Autre illustration de l'abolition de la mesure : les superlatifs utilisés de manière répétitive. "Cataclysme", "incontournable"... Comme si qui que soit avait des certitudes à l'égard de ce qui va se produire ne serait-ce que le lendemain avec ce virus.
Pareillement encore : les certitudes assénées, genre "6 semaines de reconfinement et puis c'est bon". Quelle madame Irma peut en toute honnêteté faire cette promesse ? On a là aussi aboli toute mesure.
L'abolition de la responsabilité
Victimes, pas responsables. Quand on a été les derniers à commander les vaccins parce qu'on a négocié pour obtenir les meilleurs prix : y'a-t-il une responsabilité lorsque les livraisons se font attendre ? Parce que, quand on a commandé en premier, lorsque le produit est rare, on est servi en premier. Logique. Parce que, quand, comme l'Europe, on a donné trois fois moins d'argent aux laboratoires que le Royaume-Uni et six fois moins que les Etats-Unis pour mener leurs recherches sur les vaccins Covid, on n'est pas prioritaire. Logique encore.
Mais non : d'après le discours officiel français, ce sont "les laboratoires qui nous font quelques misères" au niveau des livraisons.
Pas un mot sur l'erreur fatale de ne pas avoir cru aux vaccins à ARN messager, ni sur celle d'avoir tout misé sur Sanofi, en dédaignant les projets d'autres labos, plus petits que le géant français il est vrai. Vieux défaut français : seuls les gros peuvent avoir des idées valables, n'est-ce pas ?
On pourrait donner plein d'autres exemples, comme ça. Un seul suffira. Au passage, on peut souligner la désinvolture du "quelques misères". Ce n'est pas la première fois que des paroles très désinvoltes sont prononcées depuis le début de cette pandémie, de manière toujours très déplacée. J'y reviendrai.
L'abolition des masques
Tombent les masques (pas les chirurgicaux, FFP2 et autres, hein, les masques qui déguisent) ! Quand tout va bien ou quand uniquement de petits problèmes surviennent, la façade tient bon. C'est quand les choses vont mal que les masques tombent. Le décor, la façade s'effondre et laisse apparaître au grand jour les rides, les crevasses, les failles.
C'est le cas pour la machine administrative française. Le fameux mille-feuille, la fameuse bureaucratie à la française. La tonne d'administrations qui donnent toutes leur avis sur ce qu'il faudrait ou ne faudrait pas faire. Le plus drôle, enfin façon de parler, se produit quand elles se contredisent (un peu, beaucoup...). Tiens, récemment : une administration française recommandait l'abandon des masques artisanaux, pour être contredite par une autre.

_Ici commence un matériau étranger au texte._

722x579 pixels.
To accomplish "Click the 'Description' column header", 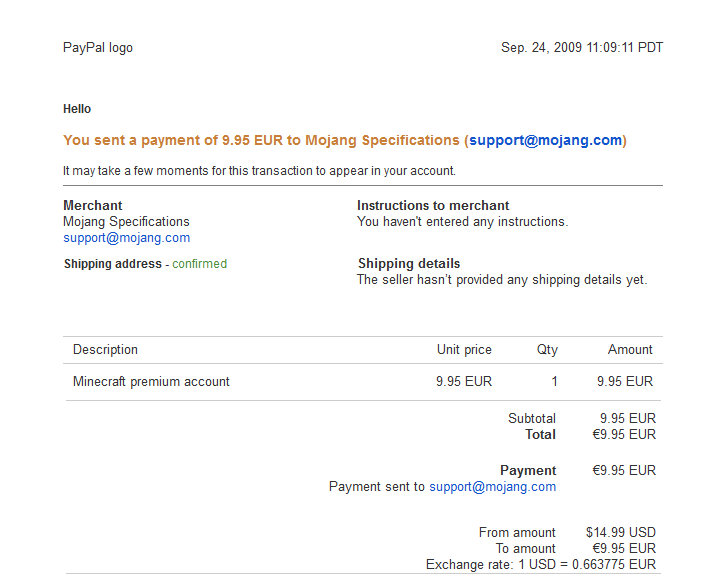I will pos(105,350).
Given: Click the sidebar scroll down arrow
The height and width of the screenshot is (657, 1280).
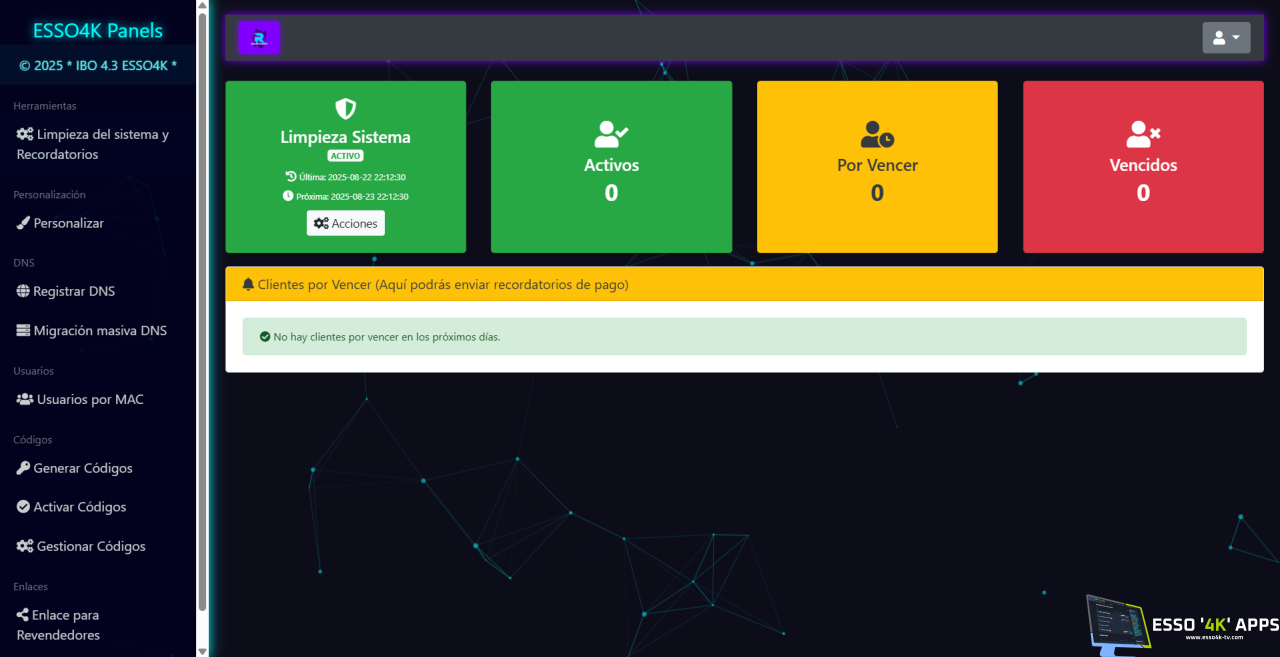Looking at the screenshot, I should [202, 650].
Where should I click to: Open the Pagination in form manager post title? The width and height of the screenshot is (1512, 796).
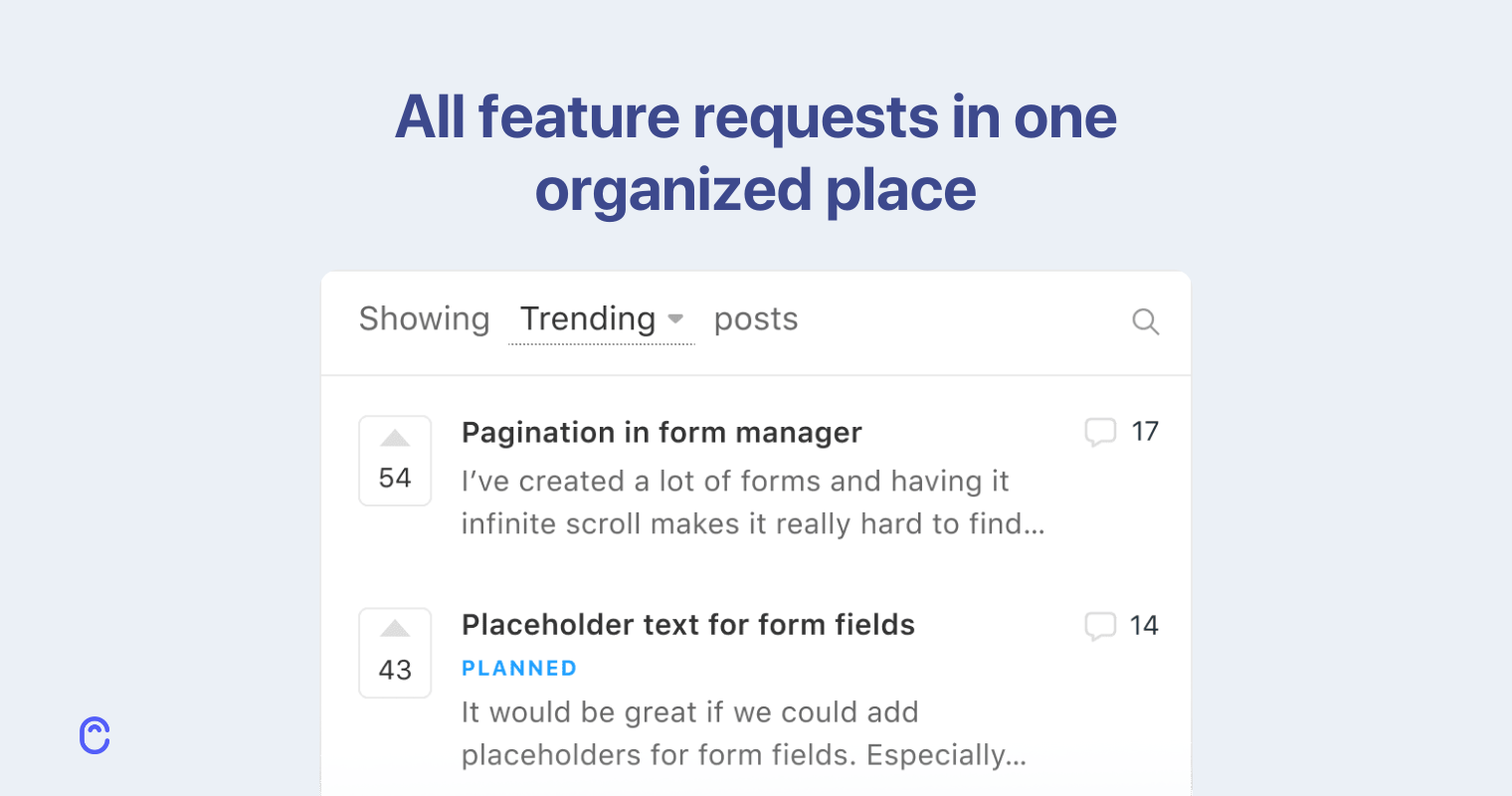pyautogui.click(x=662, y=433)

Autre exemple : personnel, cette fois. Je devais passer en transit par la Suisse pour revenir en France. Je voulais savoir si un test antigénique était valable. J'appelle donc les Douanes. On me dit que le texte sur les tests éligibles a été écrit avant que le test antigénique n'existe. Ah, et personne pour modifier ce texte... On me dit aussi qu'on n'est pas sûr de la réponse, aux Douanes, et qu'il me faut appeler la Police des frontières. Ah, une deuxième administration... Dont le numéro, trouvé pourtant sur un site officiel, débouche sur un message "numéro non attribué"...
Quelles explications ?
Je vois le déni. Je vois la lassitude. Je vois un lâcher-prise décomplexé. Quand on peut par exemple dire "les incohérences sont possibles, je peux même commettre des bourdes", comme le fait le porte-parole du gouvernement.
Ce sont des possibilités. Je n'ai, en des temps d'incertitudes, que peu d'assurances à pouvoir donner sur le plan explicatif.
Rien de très réjouissant. Rien de très respectable, en tout cas.